First, the company went public and sold stock to Vermont residents instead of seeking venture capital – which was considered a “terrible idea” by advisers but worked, Greenfield said. They allowed individuals to invest with just $126.

“One out of every 100 families in Vermont had become owners in Ben & Jerry’s,” said Greenfield, adding a year-and-a-half later they had a national public offering, which was when the Ben & Jerry’s Foundation was developed.

The foundation received 7.5% of the company’s pretax profits – “the highest percentage of any publicly held company – the corporate average is around 1.5%,” Greenfield said.

Quickly, the nonprofit was “overwhelmed” with funding requests. As a result, the pair considered “what more could business do?”

“The way we approached it was to think, how can we integrate social and environmental concerns into those day-to-day activities so that they are central to what the business does, and not ancillary and just an add-on?” Greenfield said.

They came up with ideas for enacting their vision, some of which were successful – like partnering with a bakery that provided job training and work for those recovering from substance abuse or dealing with economic distress. The bakery’s brownies went into the flavor chocolate fudge brownie. The company has also supported issues like racial equity, mitigating climate change and marriage equality over the years, he said.

“What we’ve been learning at Ben & Jerry’s over 42 years is there is a spiritual aspect to business, just as there is to the lives of individuals,” Greenfield said. “As you give, you receive; as you help others, you are helped in return. And just because the idea that the good you do comes back to you is written in the Bible and not in some a business textbook doesn’t mean that it’s any less valid.”

After he shared his story, the event’s co-chairs, Eli Daitchman and Ben Golsky, directed audience questions to Greenfield.

Questions included asking Greenfield’s favorite flavor created (coconut almond fudge chip – no longer produced), and whether Ben & Jerry’s charoset ice cream flavor, available only in Israel, will come to America (answer: not sure, better plan a trip to Israel).

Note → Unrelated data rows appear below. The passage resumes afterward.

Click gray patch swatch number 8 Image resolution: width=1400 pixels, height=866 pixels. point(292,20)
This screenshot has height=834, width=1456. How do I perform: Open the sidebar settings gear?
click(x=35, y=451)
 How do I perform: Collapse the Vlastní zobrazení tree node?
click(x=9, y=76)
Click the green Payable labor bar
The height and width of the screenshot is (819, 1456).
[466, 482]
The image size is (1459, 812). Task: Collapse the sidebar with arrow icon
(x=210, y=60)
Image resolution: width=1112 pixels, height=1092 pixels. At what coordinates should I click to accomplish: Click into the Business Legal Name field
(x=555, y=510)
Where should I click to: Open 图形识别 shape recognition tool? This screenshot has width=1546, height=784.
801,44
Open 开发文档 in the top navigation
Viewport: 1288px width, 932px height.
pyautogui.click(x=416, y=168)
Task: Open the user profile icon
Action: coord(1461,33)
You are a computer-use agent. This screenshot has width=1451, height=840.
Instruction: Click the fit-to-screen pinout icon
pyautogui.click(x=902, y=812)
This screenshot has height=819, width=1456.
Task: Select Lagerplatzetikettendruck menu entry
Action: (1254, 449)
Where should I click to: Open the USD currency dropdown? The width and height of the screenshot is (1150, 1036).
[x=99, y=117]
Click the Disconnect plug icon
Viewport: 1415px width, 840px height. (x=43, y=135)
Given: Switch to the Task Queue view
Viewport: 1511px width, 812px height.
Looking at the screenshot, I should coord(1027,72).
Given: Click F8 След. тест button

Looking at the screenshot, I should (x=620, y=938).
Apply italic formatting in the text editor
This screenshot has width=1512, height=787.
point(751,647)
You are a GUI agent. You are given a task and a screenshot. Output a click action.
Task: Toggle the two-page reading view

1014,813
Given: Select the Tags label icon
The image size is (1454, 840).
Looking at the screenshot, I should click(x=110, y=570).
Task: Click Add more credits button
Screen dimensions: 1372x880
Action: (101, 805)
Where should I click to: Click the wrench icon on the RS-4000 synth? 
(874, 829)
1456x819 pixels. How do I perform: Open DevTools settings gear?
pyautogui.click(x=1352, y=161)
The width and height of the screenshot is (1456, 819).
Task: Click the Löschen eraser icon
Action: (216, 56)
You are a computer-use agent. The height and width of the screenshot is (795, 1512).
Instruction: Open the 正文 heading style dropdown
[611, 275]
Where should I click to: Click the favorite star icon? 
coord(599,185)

Asked how much ice cream he eats, Greenfield responded, “I am a feast or famine ice cream eater. I will go two weeks without having any ice cream, and then – I shouldn’t say this publicly – but I’m a pint a night kind of guy.”

He also said while anti-Semitism hasn’t affected him in a major personal way, it influenced his and Cohen’s lives and work.

“Anti-Semitism and persecution of Jewish people throughout history has been a big influence on Ben and me, and the way we look at business and injustice in society,” he said. “For both of us, that’s a foundation of why we look to addressing injustice.”

Daitchman, Golsky and YLD board chair Cameron Orlean discussed how YLD helps the Federation support community needs, such as security for local synagogues, and funding human service organizations and Jewish day schools. To that end, Rabbi Scott B. Roland of Congregation Shaarey Tikvah in Beachwood, Mandy Kwait of Bellefaire JCB in Shaker Heights and Rabbi Avery Joel, head of school at Fuchs Mizrachi School in Beachwood, spoke about how the Federation’s Campaign for Jewish Needs helps support each of their Jewish institutions.

“We are the next generation of Jewish Cleveland leaders, and we are here to celebrate our diverse community and how we have come together to care for one another and sustain critical services and programs so many depend upon during this COVID pandemic,” Daitchman said.